BIND 10 #2375: implement MasterLexer getNextToken() and ungetToken()

Tue Nov 20 10:19:38 UTC 2012

#2375: implement MasterLexer getNextToken() and ungetToken()
-------------------------------------+-------------------------------------
                   Reporter:         |                 Owner:  jinmei
  jinmei                             |                Status:  reviewing
                       Type:  task   |             Milestone:
                   Priority:         |  Sprint-20121120
  medium                             |            Resolution:
                  Component:         |             Sensitive:  0
  libdns++                           |           Sub-Project:  DNS
                   Keywords:         |  Estimated Difficulty:  5
            Defect Severity:  N/A    |           Total Hours:  0
Feature Depending on Ticket:         |
  loadzone-ng                        |
        Add Hours to Ticket:  0      |
                  Internal?:  0      |
-------------------------------------+-------------------------------------

Comment (by jinmei):

 Replying to [comment:12 vorner]:

 > Sometimes, I wonder if you write more code or more trac comments :-P

 In this particular case I had a lot of time to kill in my flight (and
 writing code wasn't a best choice as I wanted to keep the battery
 alive longer:-)

 > Replying to [comment:7 jinmei]:
 > > '''missing other signature of getNextToken'''
 > >
 > > It's probably not clear from the ticket's description, but it was
 > > actually intended to implement another version of getNextToken
 > > (I thought it was mentioned in the main ticket of `MasterLexer`).
 > > It's equivalent of BIND 9's isc_lex_getmastertoken().  This can wait,
 > > however, until we implement rdata extensions to support the generic
 > > lexer.  In that case we need to create a ticket for it.
 >
 > To clarify, so it should be a thin wrapper around the current
 getNextToken?

 Yes (depending on the definition of "thin", now that our body of
 getNextToken() is also pretty small).  The other version of
 `getNextToken` would call the currently defined one with specifying
 some particular set of options, and handle the case of unexpected
 EOL or unexpected string when a number is requested.

 > > Secondly, I don't think we need to catch exceptions (and recover from
 > > it) in `getNextToken`.  [...]
 >
 > I'm not sure.
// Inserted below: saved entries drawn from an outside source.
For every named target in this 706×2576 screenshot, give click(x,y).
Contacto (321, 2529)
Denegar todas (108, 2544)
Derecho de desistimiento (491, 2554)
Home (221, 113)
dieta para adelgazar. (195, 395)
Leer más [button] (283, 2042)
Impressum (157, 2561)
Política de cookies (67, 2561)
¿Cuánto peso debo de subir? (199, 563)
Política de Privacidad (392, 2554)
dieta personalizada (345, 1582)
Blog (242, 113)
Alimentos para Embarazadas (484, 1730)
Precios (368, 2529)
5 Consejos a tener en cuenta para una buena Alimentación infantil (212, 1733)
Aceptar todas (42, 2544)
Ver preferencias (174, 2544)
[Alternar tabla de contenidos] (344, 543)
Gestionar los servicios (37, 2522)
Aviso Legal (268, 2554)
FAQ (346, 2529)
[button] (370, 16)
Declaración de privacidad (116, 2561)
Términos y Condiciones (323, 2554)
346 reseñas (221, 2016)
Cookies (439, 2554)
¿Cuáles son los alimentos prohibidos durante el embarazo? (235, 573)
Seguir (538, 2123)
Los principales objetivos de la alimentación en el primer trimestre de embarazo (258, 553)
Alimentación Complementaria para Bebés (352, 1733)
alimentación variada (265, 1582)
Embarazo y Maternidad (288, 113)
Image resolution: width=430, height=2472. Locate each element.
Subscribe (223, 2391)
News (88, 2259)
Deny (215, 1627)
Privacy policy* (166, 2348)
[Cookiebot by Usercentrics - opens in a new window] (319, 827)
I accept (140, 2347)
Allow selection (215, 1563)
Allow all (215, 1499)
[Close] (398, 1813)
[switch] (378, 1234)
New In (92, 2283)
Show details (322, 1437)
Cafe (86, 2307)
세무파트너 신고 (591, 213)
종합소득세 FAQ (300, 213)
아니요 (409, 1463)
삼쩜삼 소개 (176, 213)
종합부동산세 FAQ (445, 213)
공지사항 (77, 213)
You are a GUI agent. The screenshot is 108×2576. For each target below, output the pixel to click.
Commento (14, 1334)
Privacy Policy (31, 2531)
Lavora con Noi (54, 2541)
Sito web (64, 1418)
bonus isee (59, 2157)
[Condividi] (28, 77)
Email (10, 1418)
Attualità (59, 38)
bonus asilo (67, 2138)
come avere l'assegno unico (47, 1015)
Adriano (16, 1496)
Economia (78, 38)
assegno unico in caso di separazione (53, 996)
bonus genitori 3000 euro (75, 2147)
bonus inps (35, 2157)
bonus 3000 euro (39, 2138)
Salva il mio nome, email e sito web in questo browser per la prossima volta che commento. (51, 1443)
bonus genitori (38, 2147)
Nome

I could remove it, but I think it is better this way for
 two reasons:
 >  * The general approach of trying to be safe.
 >  * In case a big master file includes another one and the other one is
 not
 >    readable for some reason, it might be good to continue parsing (and
 >    reporting errors) at least for the big one. It is probably not that
 >    important, because it would be rather rare occasion, but I don't
 think it
 >    would be that hard to implement either.
 >
 > So, I'd ask. Is there a disadvantage to handling the exceptions?

 At least an explicit try-catch can be expensive (even in the normal
 case of no exceptions), depending on how the exception handling is
 implemented in that environment (compiler/std C++ lib).

 Secondly, try-catch complicates the code logic (just like any explicit
 error handling does).  If we need to do explicit try-catch immediately
 above its helper class, that seems to indicate some design problem to
 me, because we've lost one big advantage of exceptions: defer the
 explicit error handling at a sufficiently high layer that has
 sufficient context to tell how to deal with it and keep the rest of
 code simpler.

 So, to me, the question to be asked is opposite: whether there's any
 advantage of handling the exception here.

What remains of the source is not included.